## TASK INSTRUCTIONS
In the London travel post, copy everything from "We land at 11:15" down to "tour the galleries.", substituting "Victoria Station" for "Paddington Station".

## SELECTION
════

This is Post #1 from London and Paris.
We land at 11:15 am at Heathrow Airport and, after going through Customs, catch the Heathrow Express train to Paddington Station, a short walk from our hotel. A huge pot of English Breakfast tea is sent up to our room, which helps revive us after the long flight. Even so, we look a bit bedraggled, for it is now 4 am in Los Angeles. Too excited to take a nap, we catch a cab to the National Gallery. We’ll see if looking at beautiful paintings helps overcome jet lag. Following a hearty lunch, we actually feel almost normal and set off to tour the galleries.
The National Gallery is a treasure trove. One of the paintings I wanted to see was Renoir’s “The Umbrellas.” While in film school (25 years ago!) I had a poster of “The Umbrellas” in my kitchen over the stove. I used to study the woman in the foreground while I stirred the contents in my pots and pans. Now, as I walked into Room 44, I saw the real painting across the room. A wave of unexpected emotion engulfed me as I approached the woman in the black dress. “Wow, what’s this?” I wondered. Then as I approached to look more closely at this woman I remembered so well, I saw myself standing in front of a stove at a different moment in my life, when I was on the brink of change (choosing between “uncertain happiness” and “certain unhappiness” as I write about in Two in the Middle). That’s what this is, I realized. Renoir’s painting had magically transported me back in time, to a pivotal moment in my life story, making me appreciate the distance I had travelled.

════

## PROVIDED MATERIAL
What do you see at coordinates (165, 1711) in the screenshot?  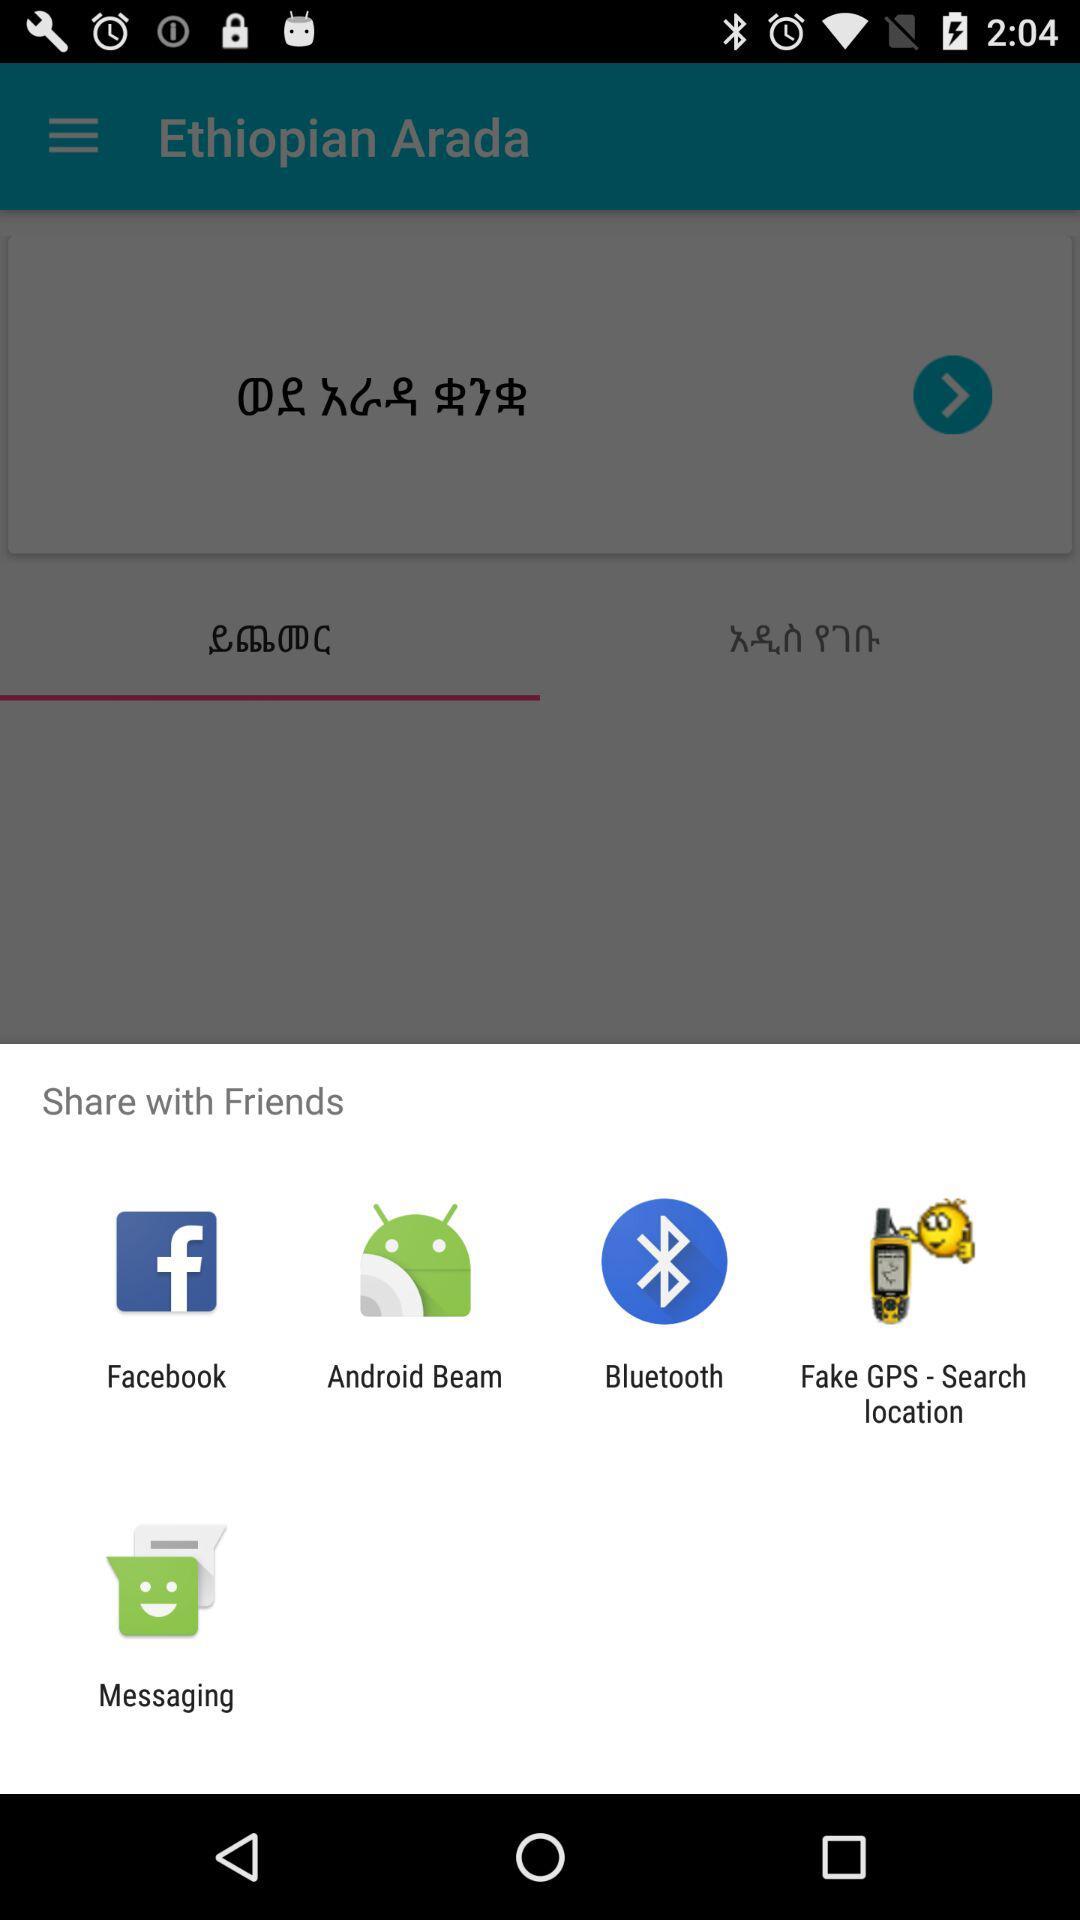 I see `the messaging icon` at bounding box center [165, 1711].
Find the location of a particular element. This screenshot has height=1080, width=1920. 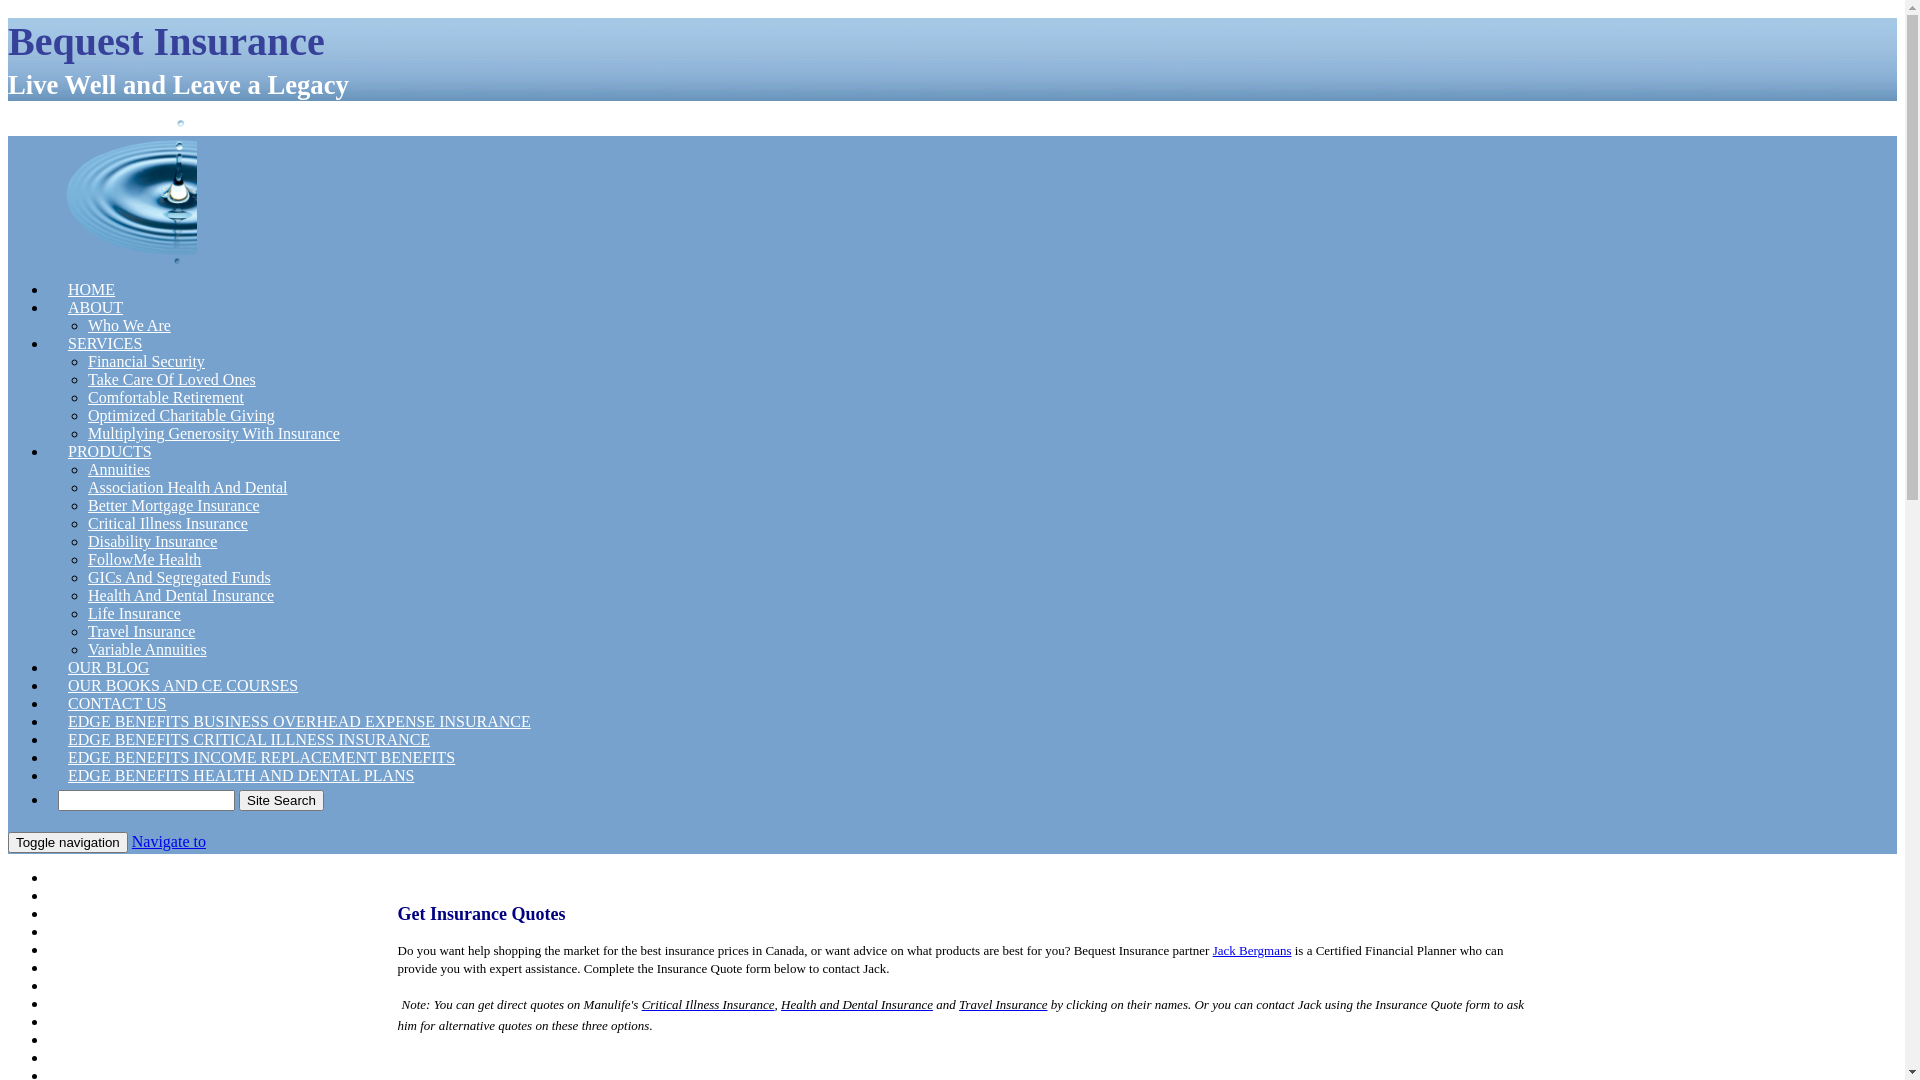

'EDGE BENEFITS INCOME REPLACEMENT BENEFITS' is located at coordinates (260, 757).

════

## SOLUTION TO THIS EXERCISE
We land at 11:15 am at Heathrow Airport and, after going through Customs, catch the Heathrow Express train to Victoria Station, a short walk from our hotel. A huge pot of English Breakfast tea is sent up to our room, which helps revive us after the long flight. Even so, we look a bit bedraggled, for it is now 4 am in Los Angeles. Too excited to take a nap, we catch a cab to the National Gallery. We’ll see if looking at beautiful paintings helps overcome jet lag. Following a hearty lunch, we actually feel almost normal and set off to tour the galleries.